Players were randomly assigned into two smaller groups, a control and a difficulty-adjusted group. Randomness will ensure that the two groups will have statistically the same characteristics. Next, I adjusted the game difficulty only for the difficulty-adjusted group. Finally, I conducted a two-sample t-test for two variables, GameExp, and Quest Completion Rate.
Apparently, the adjustment seems to make the game easier as indicated by higher GameExp and Quest Completion Rate.

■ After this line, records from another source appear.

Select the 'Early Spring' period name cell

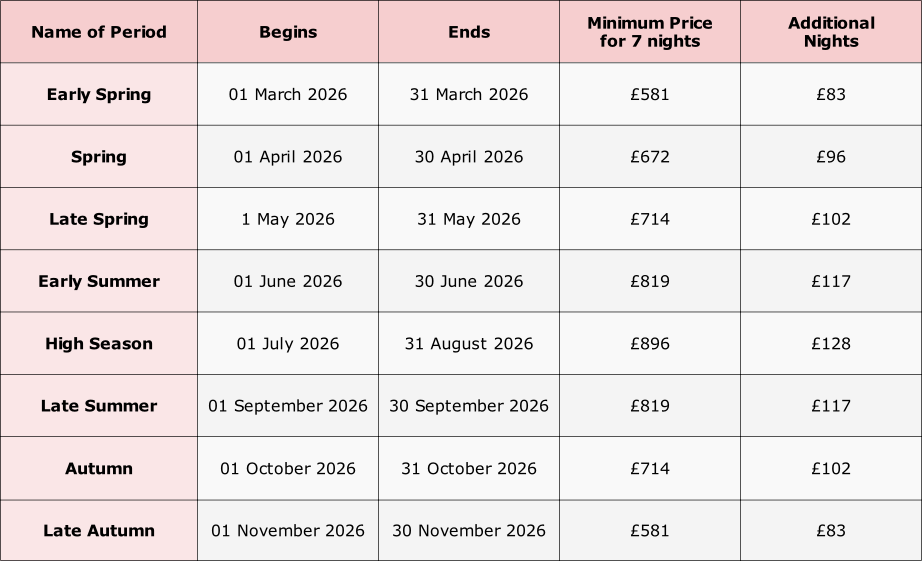(x=98, y=95)
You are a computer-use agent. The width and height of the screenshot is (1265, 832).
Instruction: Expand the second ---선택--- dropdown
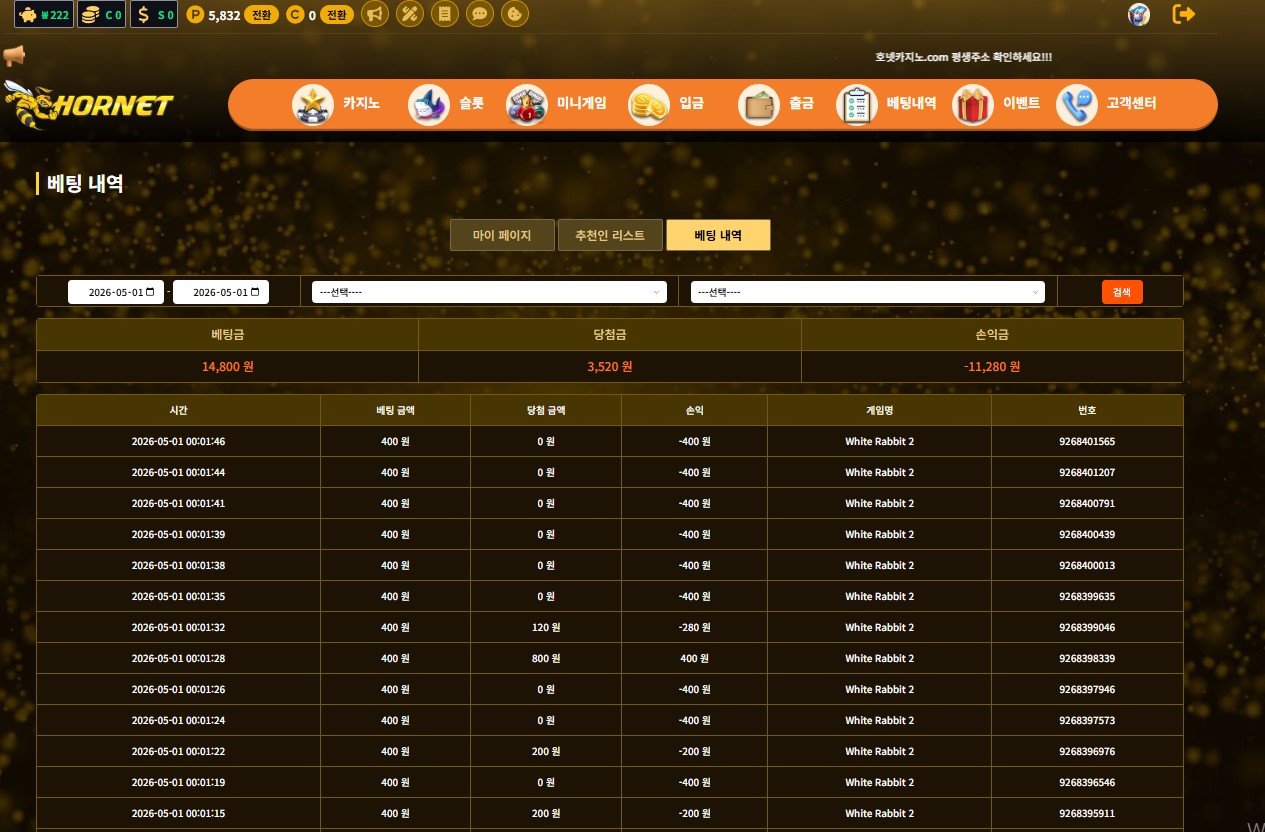[x=867, y=292]
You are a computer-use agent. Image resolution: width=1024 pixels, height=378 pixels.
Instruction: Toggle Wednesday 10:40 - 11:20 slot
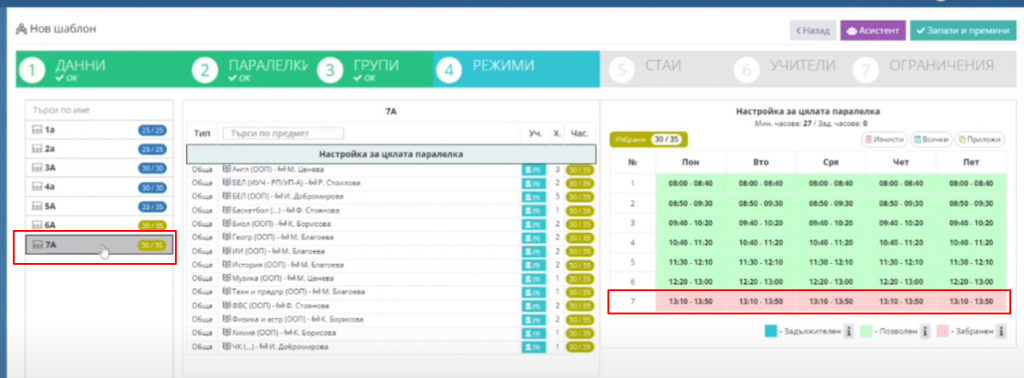(x=830, y=242)
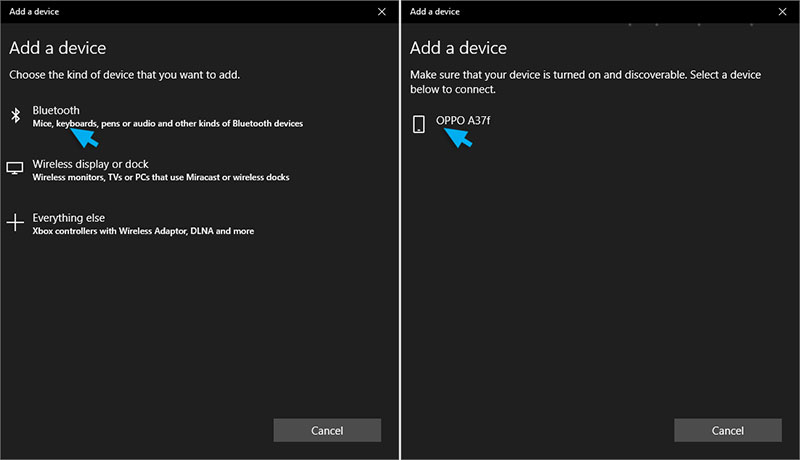Image resolution: width=800 pixels, height=460 pixels.
Task: Select the Bluetooth option title
Action: pos(56,110)
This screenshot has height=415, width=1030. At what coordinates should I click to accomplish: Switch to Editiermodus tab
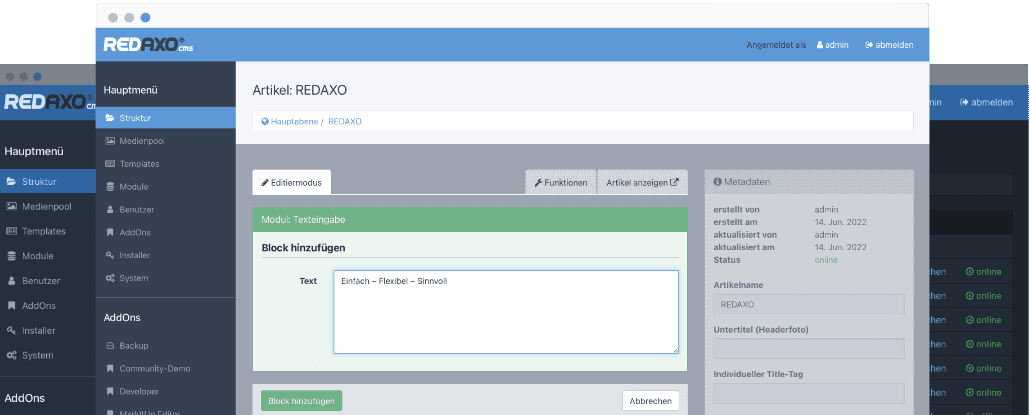pos(291,183)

Group | GameExp | Quest Completion Rate |
---|---|---|
A Group (Control) | -0.9754 | 48.2% |
B Group (Difficulty-adjusted) | +0.8860 | 52.4% |
- Metrics: Average GameExp of each player
- Hypothesis: Expected change in GameExp between groups = 0.00 (No change)
- Confidence Level: 95%
Based on the central limit theorem, we assume the distribution of “the mean of each group” is normally distributed. With 70 samples, I used statsmodels to calculate statistical test results. The change in difficulty made a difference for GameExp (p-value = 0.00007 < 0.05, statistically different). The GameExp has been increased by 1.86 from -0.98 in a control group to 0.89 in a difficulty-adjusted group.
tstat, pvalue, df = ttest_ind(hw3_data_abtest[hw3_data_abtest["Test Group"]==1]["GameExp"],
hw3_data_abtest[hw3_data_abtest["Test Group"]==2]["GameExp"],
alternative = 'two-sided',
usevar = 'unequal', # I assumed that the change in difficulty may change the deviation with GameExp
value = 0)
print(f"tstat: {tstat}")
print(f"pvalue: {pvalue}")
print(f"df: {df}")
tstat: -4.345537266490658
pvalue: 0.00007006208793317454
df: 48.88318812366832
- Metrics: Average quest completion rate of each player (not proportion)

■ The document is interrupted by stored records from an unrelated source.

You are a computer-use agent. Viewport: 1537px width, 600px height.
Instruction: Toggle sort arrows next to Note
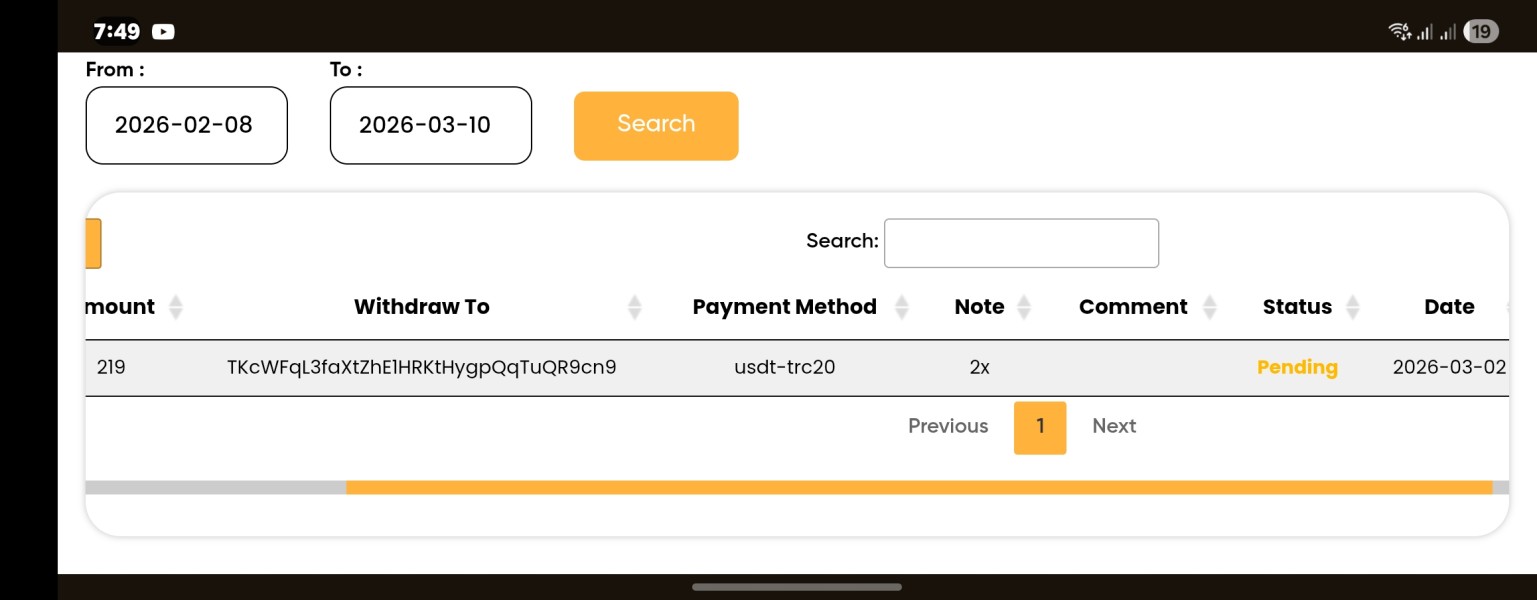1023,307
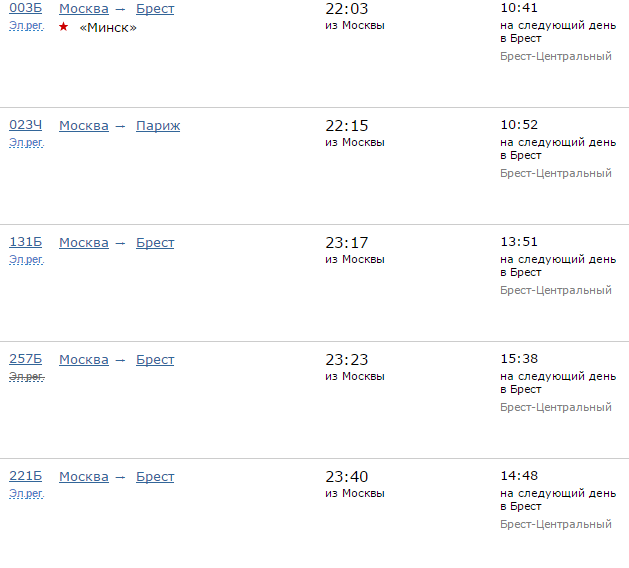Click the red star next to «Минск»
Screen dimensions: 629x568
pos(64,27)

We will not assume that quests taken are independent from each other and we will not treat this as a proportion metric. Quest completion rate depends on how good each player’s status/skill in the game is. Thus, we will aggregate the quest completion rate of each player first.

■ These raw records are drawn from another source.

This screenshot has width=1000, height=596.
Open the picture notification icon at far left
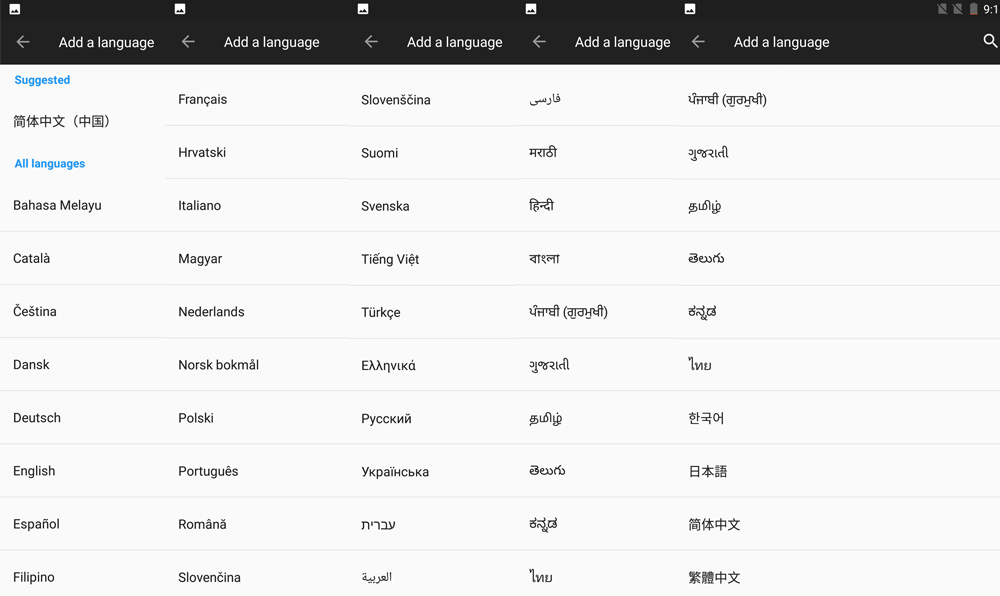pos(15,9)
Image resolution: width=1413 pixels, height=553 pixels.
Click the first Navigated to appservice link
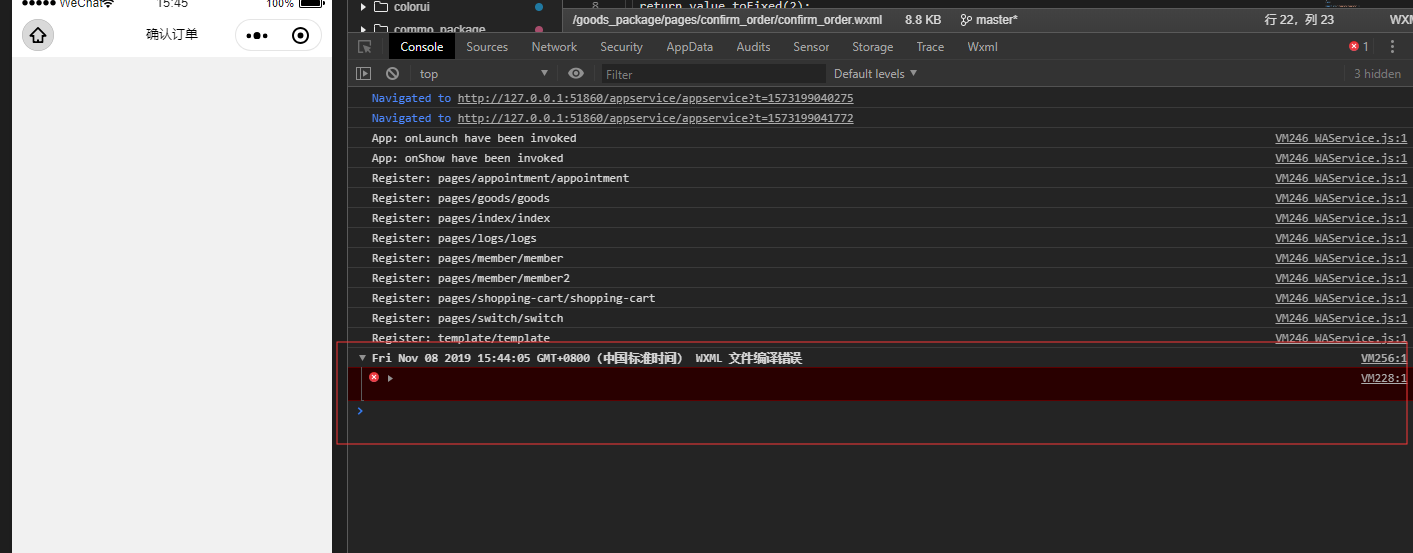pyautogui.click(x=655, y=99)
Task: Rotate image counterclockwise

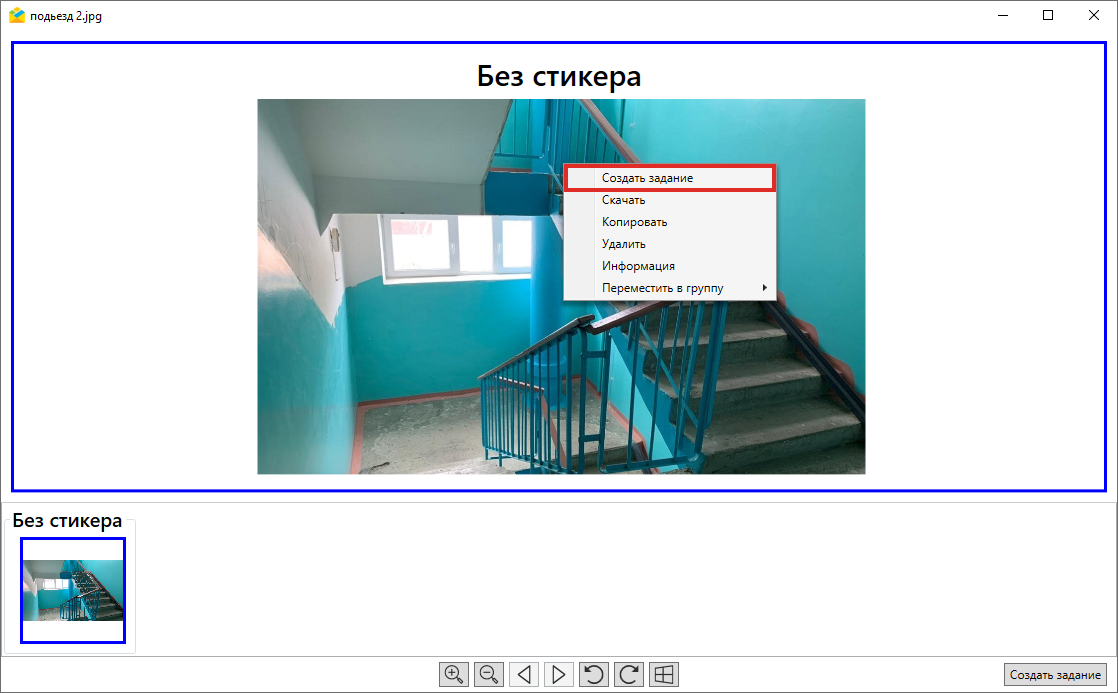Action: point(594,674)
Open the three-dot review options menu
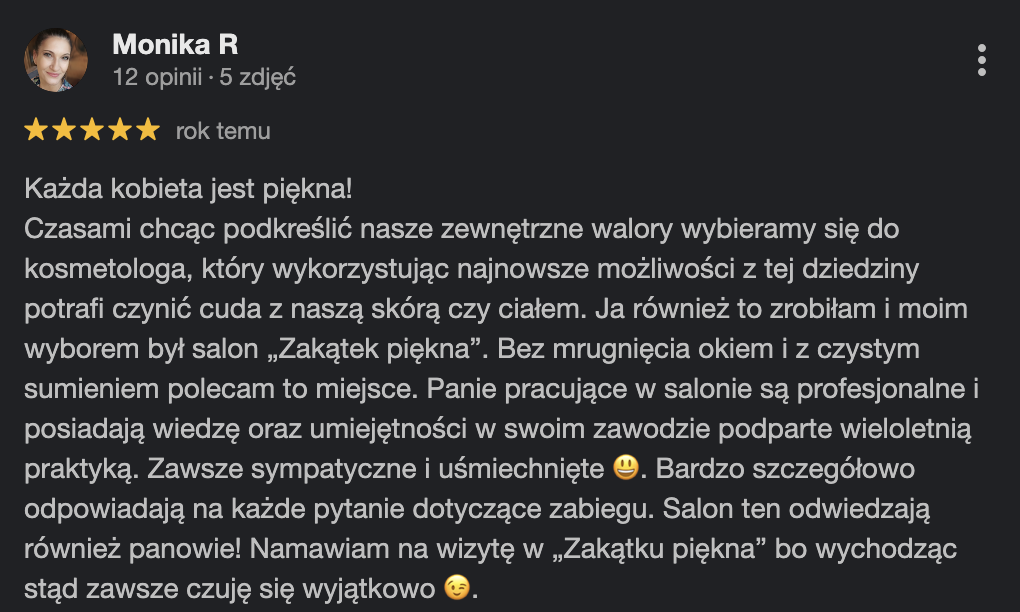 982,60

- Hypothesis: Expected change in quest completion rate being 0.00% (No change)
- Confidence Level: 95%
The change in difficulty did NOT make a difference for Quest Completion Rate (p-value = 0.34 >= 0.05, not statistically different). Assuming by null hypothesis, Quest Completion Rate is still 48.26%.
tstat, pvalue, df = ttest_ind(hw3_data_abtest[hw3_data_abtest["Test Group"]==1]["Quest Completion Rate"],
hw3_data_abtest[hw3_data_abtest["Test Group"]==2]["Quest Completion Rate"],
alternative = 'two-sided',
usevar = 'unequal', # The change in difficulty may change the deviation with Quest Completion Rate
value = 0)
print(f"tstat: {tstat}")
print(f"pvalue: {pvalue}")
print(f"df: {df}")
tstat: -0.9603789025359427
pvalue: 0.3403256759199408
df: 66.8444658670575